• _Requirement_: Each line from the one containing "Click the attribute" to the end of the data must be copied exactly, the first and last included; no other lines and no pictures belong in the copy.
═══ Given entries
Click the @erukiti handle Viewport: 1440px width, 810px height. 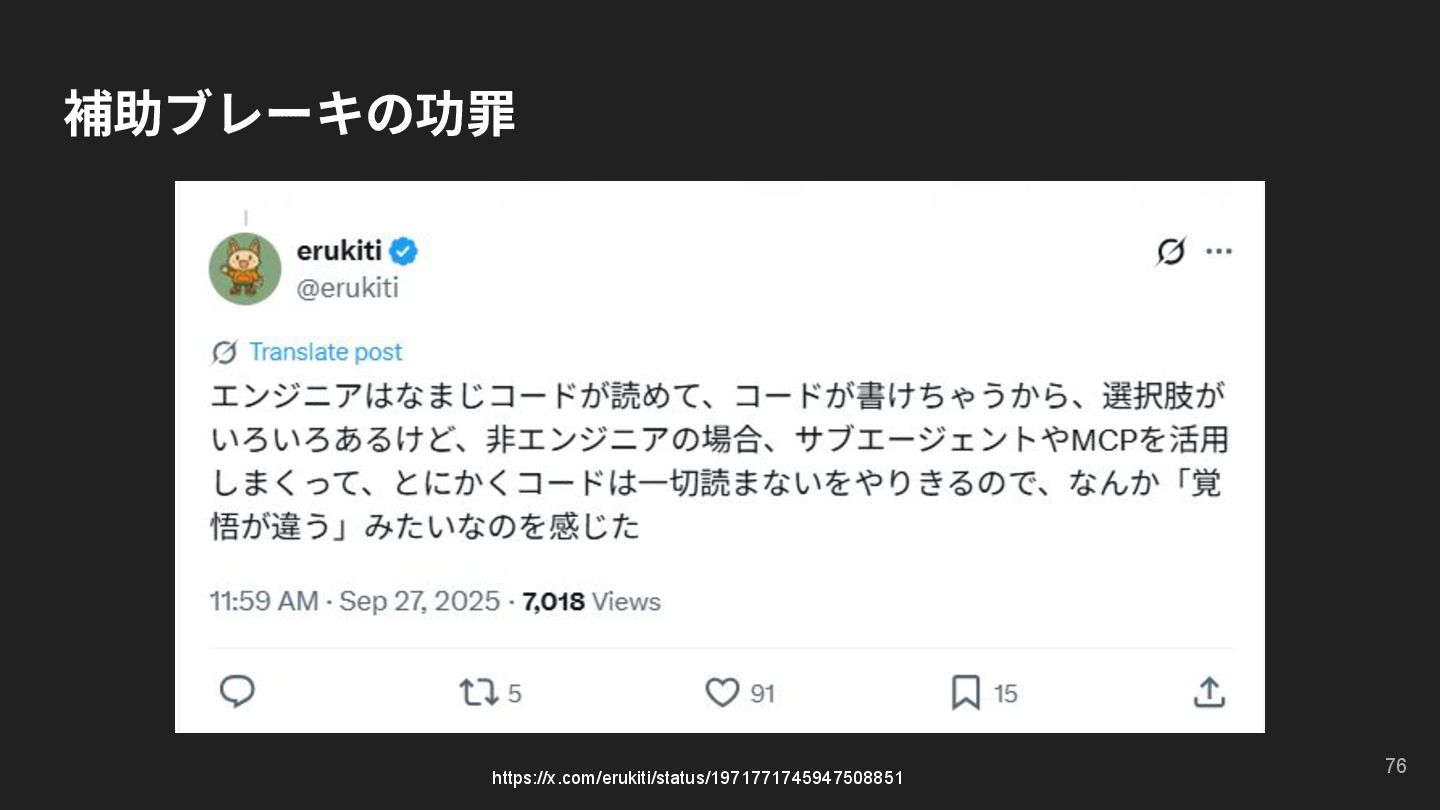[348, 288]
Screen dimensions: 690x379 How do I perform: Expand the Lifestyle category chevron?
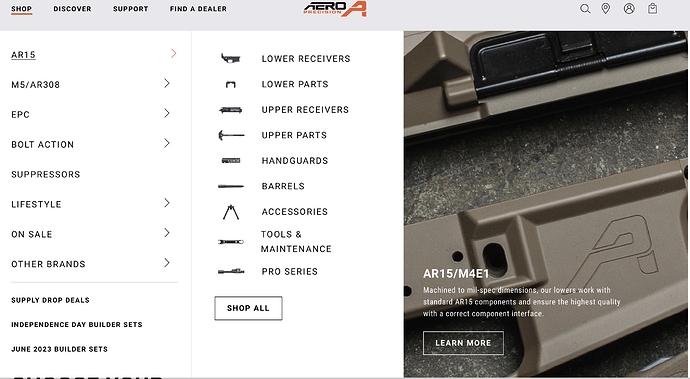167,203
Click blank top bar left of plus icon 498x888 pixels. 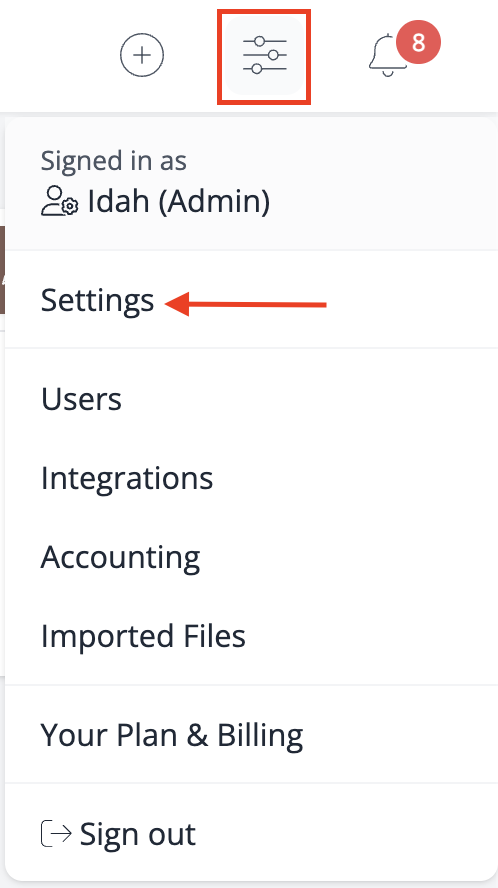57,55
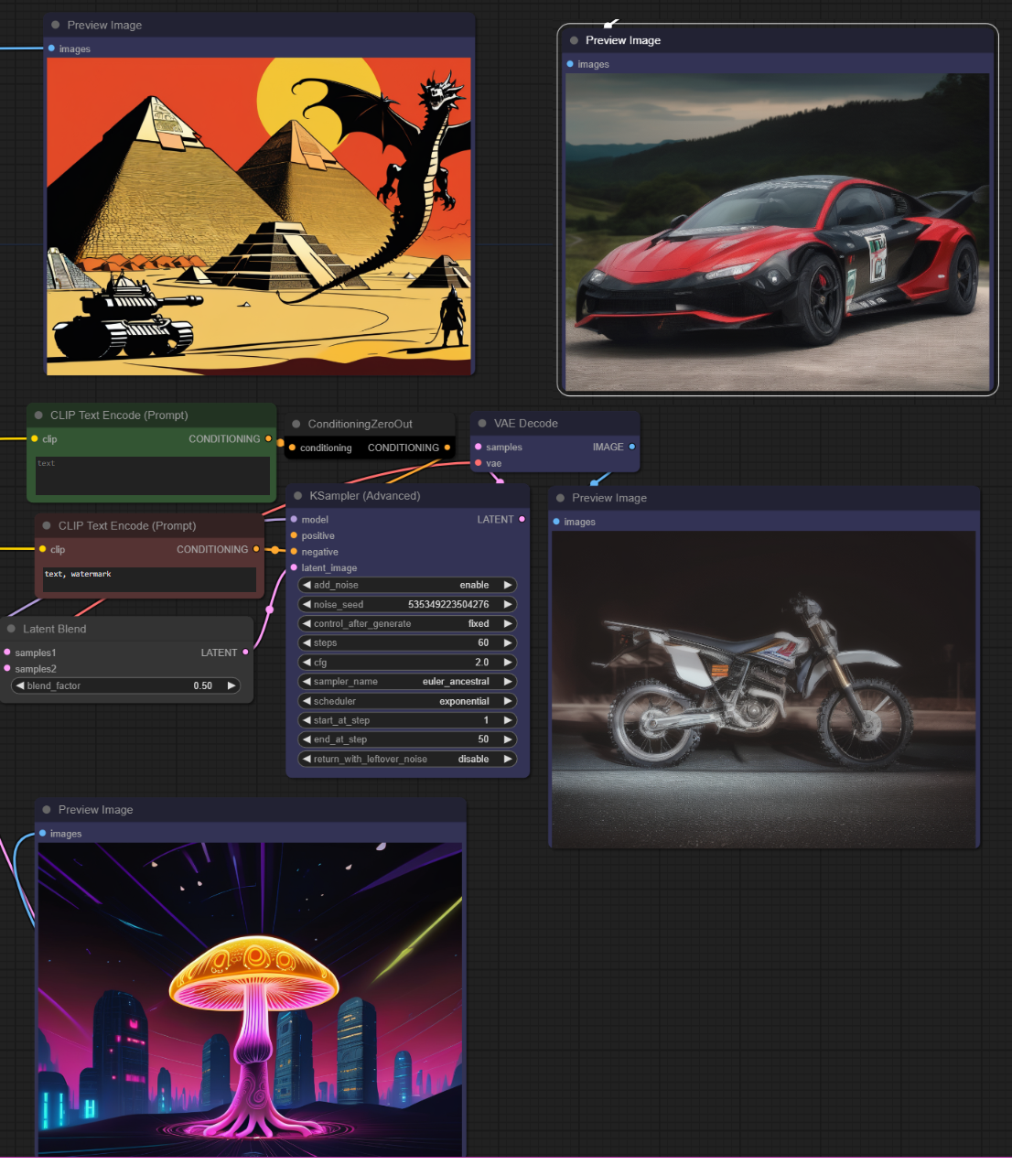Click the pyramid and dragon preview image
The image size is (1012, 1176).
[x=259, y=216]
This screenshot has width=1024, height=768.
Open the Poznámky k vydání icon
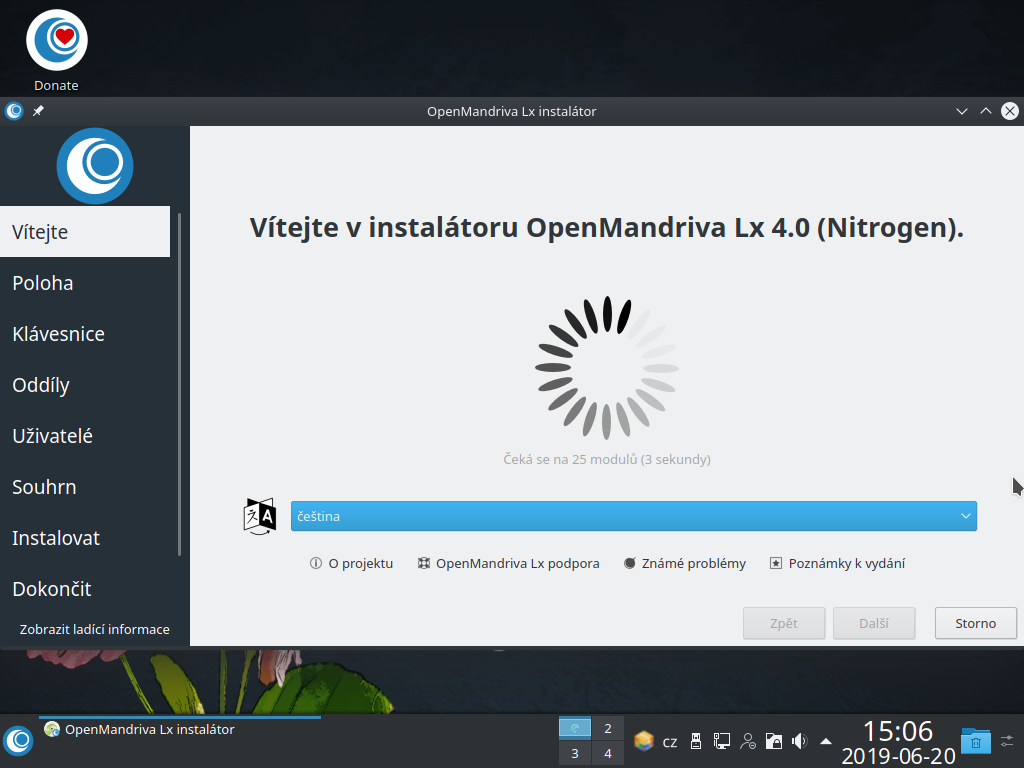click(x=775, y=563)
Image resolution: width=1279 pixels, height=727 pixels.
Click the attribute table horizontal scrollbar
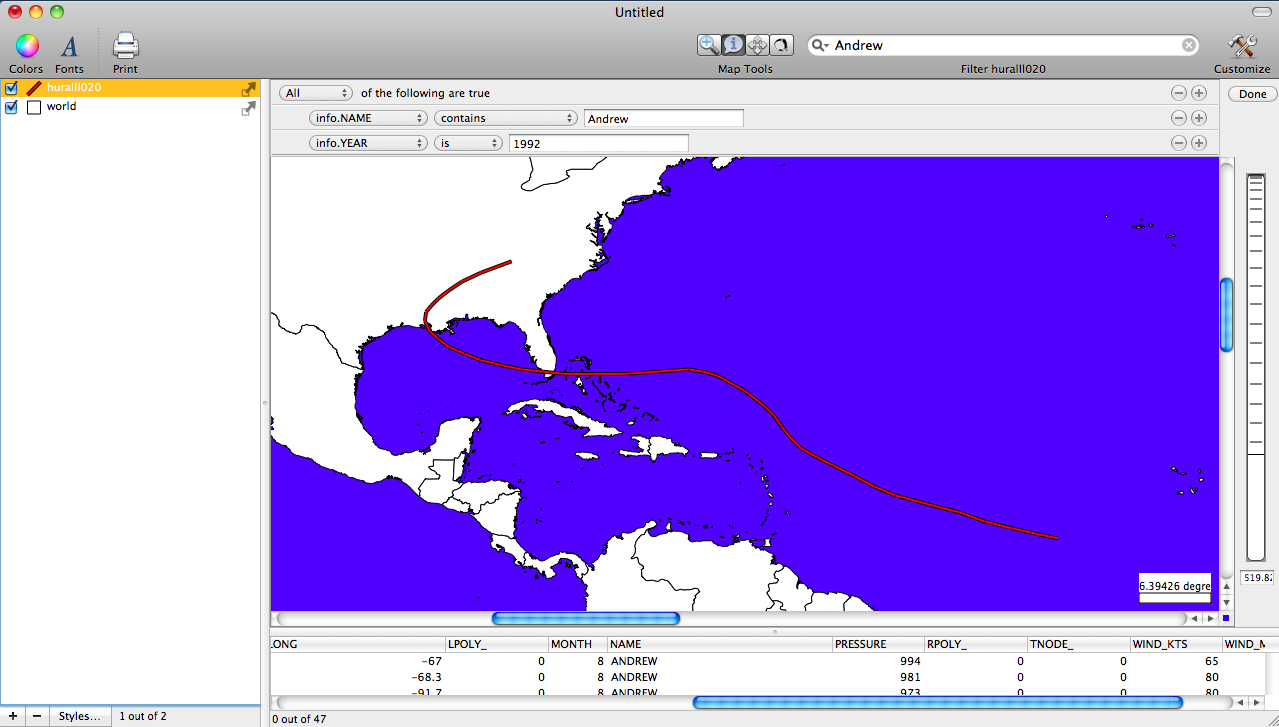point(935,702)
══════
• _Written solution_:
Click the attribute table horizontal scrollbar
point(935,702)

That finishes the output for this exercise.